━━ MATERIALS PROVIDED ━━

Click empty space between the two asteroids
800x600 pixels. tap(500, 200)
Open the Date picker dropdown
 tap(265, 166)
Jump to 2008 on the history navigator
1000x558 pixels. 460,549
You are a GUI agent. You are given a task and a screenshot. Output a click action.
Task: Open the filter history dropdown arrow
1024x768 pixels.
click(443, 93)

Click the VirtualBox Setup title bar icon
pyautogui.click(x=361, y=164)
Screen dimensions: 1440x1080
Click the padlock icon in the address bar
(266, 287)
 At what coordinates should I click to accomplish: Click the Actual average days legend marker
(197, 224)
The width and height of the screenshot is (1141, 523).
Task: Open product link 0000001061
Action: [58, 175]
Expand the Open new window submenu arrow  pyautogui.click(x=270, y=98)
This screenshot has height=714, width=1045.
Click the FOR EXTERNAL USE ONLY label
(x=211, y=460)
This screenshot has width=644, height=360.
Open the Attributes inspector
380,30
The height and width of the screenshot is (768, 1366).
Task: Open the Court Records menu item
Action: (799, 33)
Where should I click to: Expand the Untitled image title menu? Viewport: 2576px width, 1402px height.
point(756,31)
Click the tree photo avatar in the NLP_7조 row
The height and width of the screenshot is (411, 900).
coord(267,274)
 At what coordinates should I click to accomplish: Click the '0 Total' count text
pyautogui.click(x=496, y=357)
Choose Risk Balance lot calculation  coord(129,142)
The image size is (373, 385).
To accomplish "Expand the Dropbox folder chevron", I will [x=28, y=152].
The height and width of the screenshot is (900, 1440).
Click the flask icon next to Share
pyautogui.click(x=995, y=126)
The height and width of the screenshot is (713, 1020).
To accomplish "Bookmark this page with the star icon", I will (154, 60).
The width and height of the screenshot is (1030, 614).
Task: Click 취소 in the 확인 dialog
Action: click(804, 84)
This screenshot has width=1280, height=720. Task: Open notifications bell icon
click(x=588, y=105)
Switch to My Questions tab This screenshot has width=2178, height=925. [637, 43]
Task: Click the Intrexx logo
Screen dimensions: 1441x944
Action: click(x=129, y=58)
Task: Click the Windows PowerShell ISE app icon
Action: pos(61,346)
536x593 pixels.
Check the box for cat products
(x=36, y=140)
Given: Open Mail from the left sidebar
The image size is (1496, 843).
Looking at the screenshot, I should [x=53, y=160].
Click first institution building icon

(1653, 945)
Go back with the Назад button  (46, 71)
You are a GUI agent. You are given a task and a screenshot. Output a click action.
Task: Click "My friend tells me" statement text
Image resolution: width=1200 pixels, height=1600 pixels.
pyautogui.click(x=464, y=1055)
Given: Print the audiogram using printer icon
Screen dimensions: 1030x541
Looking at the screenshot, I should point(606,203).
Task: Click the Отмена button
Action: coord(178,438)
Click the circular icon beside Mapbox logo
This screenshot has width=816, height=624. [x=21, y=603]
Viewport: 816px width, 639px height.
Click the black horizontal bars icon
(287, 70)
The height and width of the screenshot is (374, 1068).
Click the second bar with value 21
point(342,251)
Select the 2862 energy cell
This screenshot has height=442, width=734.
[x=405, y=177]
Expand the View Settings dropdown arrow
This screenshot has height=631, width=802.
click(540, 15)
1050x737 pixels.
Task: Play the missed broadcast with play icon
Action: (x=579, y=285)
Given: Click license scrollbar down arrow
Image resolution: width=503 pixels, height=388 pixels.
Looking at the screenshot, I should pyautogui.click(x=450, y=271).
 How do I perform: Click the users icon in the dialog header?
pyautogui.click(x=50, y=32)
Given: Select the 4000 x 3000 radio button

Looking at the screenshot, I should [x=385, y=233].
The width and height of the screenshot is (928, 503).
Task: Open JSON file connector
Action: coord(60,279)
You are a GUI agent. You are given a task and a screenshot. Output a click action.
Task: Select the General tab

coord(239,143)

━━━

◆ THE PROBLEM
Print the lines above again without any changes, starting with the line containing "The height and width of the screenshot is (900, 1440)." and going on through the line containing "Action: coord(178,438)".

◆ SOLVED PROBLEM
The height and width of the screenshot is (900, 1440).
Click the flask icon next to Share
pyautogui.click(x=995, y=126)
The height and width of the screenshot is (713, 1020).
To accomplish "Bookmark this page with the star icon", I will (154, 60).
The width and height of the screenshot is (1030, 614).
Task: Click 취소 in the 확인 dialog
Action: click(804, 84)
This screenshot has width=1280, height=720. Task: Open notifications bell icon
click(x=588, y=105)
Switch to My Questions tab This screenshot has width=2178, height=925. [637, 43]
Task: Click the Intrexx logo
Screen dimensions: 1441x944
Action: click(x=129, y=58)
Task: Click the Windows PowerShell ISE app icon
Action: pos(61,346)
536x593 pixels.
Check the box for cat products
(x=36, y=140)
Given: Open Mail from the left sidebar
The image size is (1496, 843).
Looking at the screenshot, I should [x=53, y=160].
Click first institution building icon

(1653, 945)
Go back with the Назад button  (46, 71)
You are a GUI agent. You are given a task and a screenshot. Output a click action.
Task: Click "My friend tells me" statement text
Image resolution: width=1200 pixels, height=1600 pixels.
pyautogui.click(x=464, y=1055)
Given: Print the audiogram using printer icon
Screen dimensions: 1030x541
Looking at the screenshot, I should point(606,203).
Task: Click the Отмена button
Action: coord(178,438)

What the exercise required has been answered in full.